I'm not telling you how to run your site, but it's "Build Muscle & Lose Fat through Strength Training". Not infomercials
I'm just thankful I found SL.com before it became an ad-fest for fasting and now psychological self-help. A lot of the articles here are golden, and its Mehdi's bluntness about building muscle and losing fat that attracted me and probably 99% of the faithful here at SL.com.
This. It's what IMHO makes this site work.
I understand you're adding things that work for you, but agree with previous posters that the style of these blog posts might put people off. It would certainly make me question the usefulness/validity of this site, had I not been a visitor for a while now.
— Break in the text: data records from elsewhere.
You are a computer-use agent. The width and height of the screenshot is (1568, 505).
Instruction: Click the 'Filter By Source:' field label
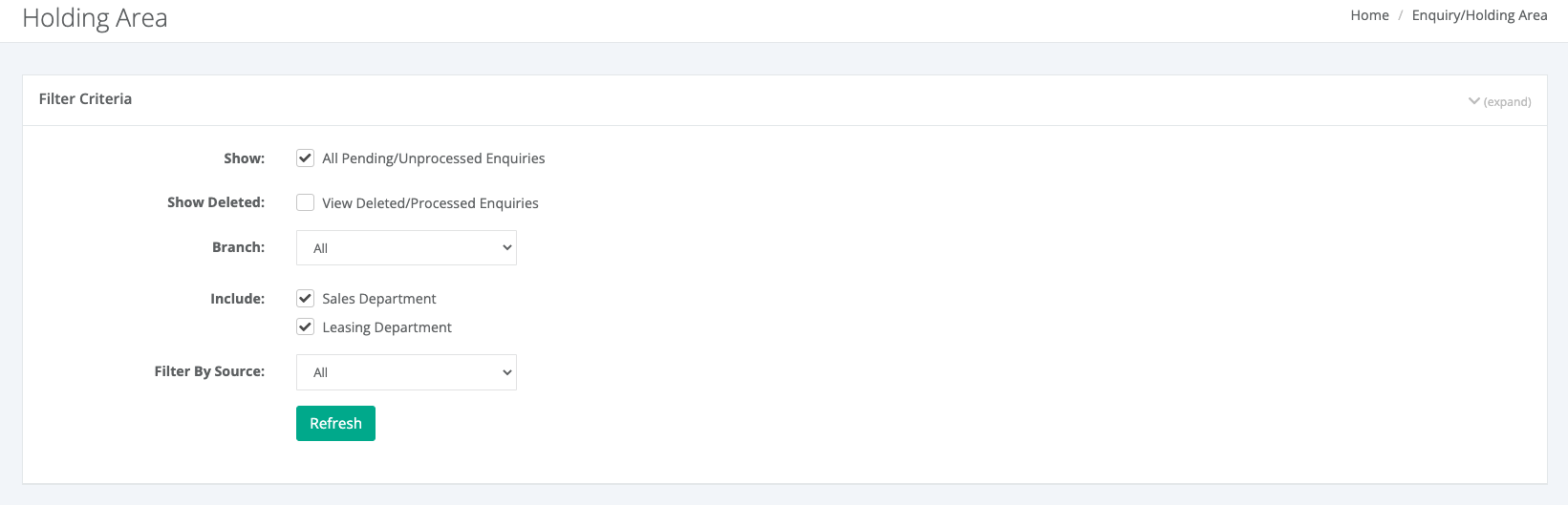point(209,371)
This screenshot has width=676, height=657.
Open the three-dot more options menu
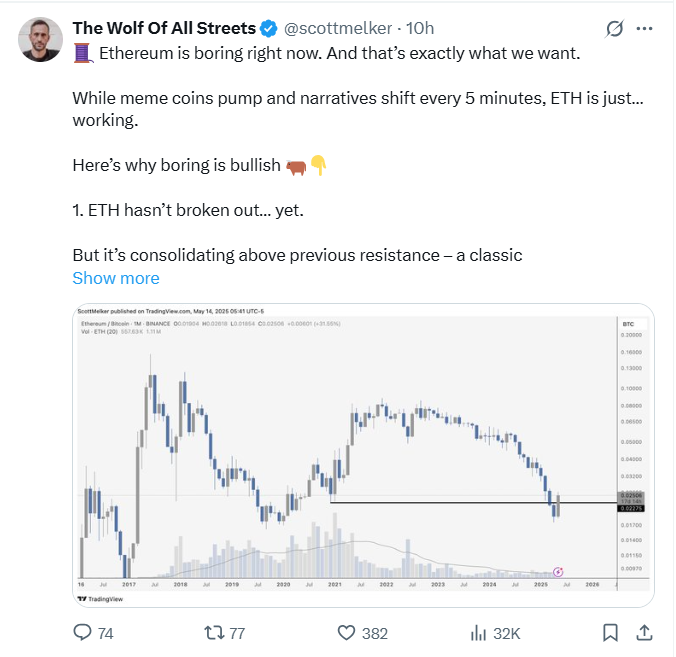[651, 29]
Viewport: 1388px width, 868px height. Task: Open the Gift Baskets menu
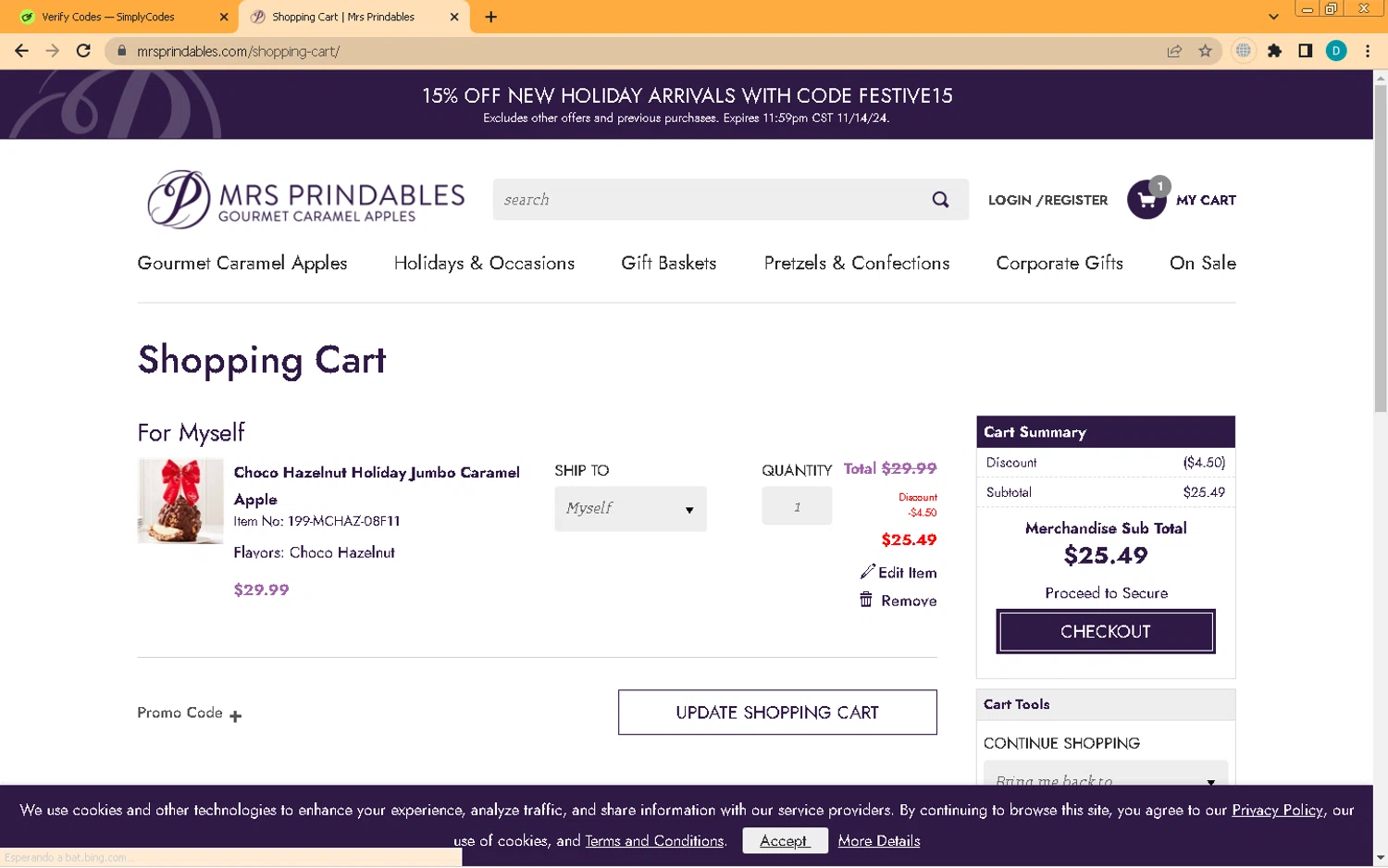668,264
The close-mindedness appeal is just weak. Just because people don't believe in chakras and acupuncture doesn't make them close-minded.
Cheers
close-mind·ed (klsmndd, klz-) or closed-mind·ed (klzd-)
adj.
Intolerant of the beliefs and opinions of others; stubbornly unreceptive to new ideas.
holvoetn wrote:Let's bring it to the context most of us claim to be here for: lifting.
Nobody ever tried visualizing making that big lift which is a PR to you ? See yourself getting all prepped, getting under the bar and actually making all reps as scheduled ?
Also see yourself racking the bar again and thinking "YES !" ?
Try it. It helps.
Tiny example, I know but this also applies to bigger stuff.
There are more coaches advocating this visualizing skill.
David Allen, a well-known time-management coach, also claims how important it is.
The first thing you need to do when getting a new project is focusing on how it would look like when it is finished.
And do not hold back, visualize it as being a success. WILD success. "Crowd going mad about it"-type of success.
Then write down the steps to get there.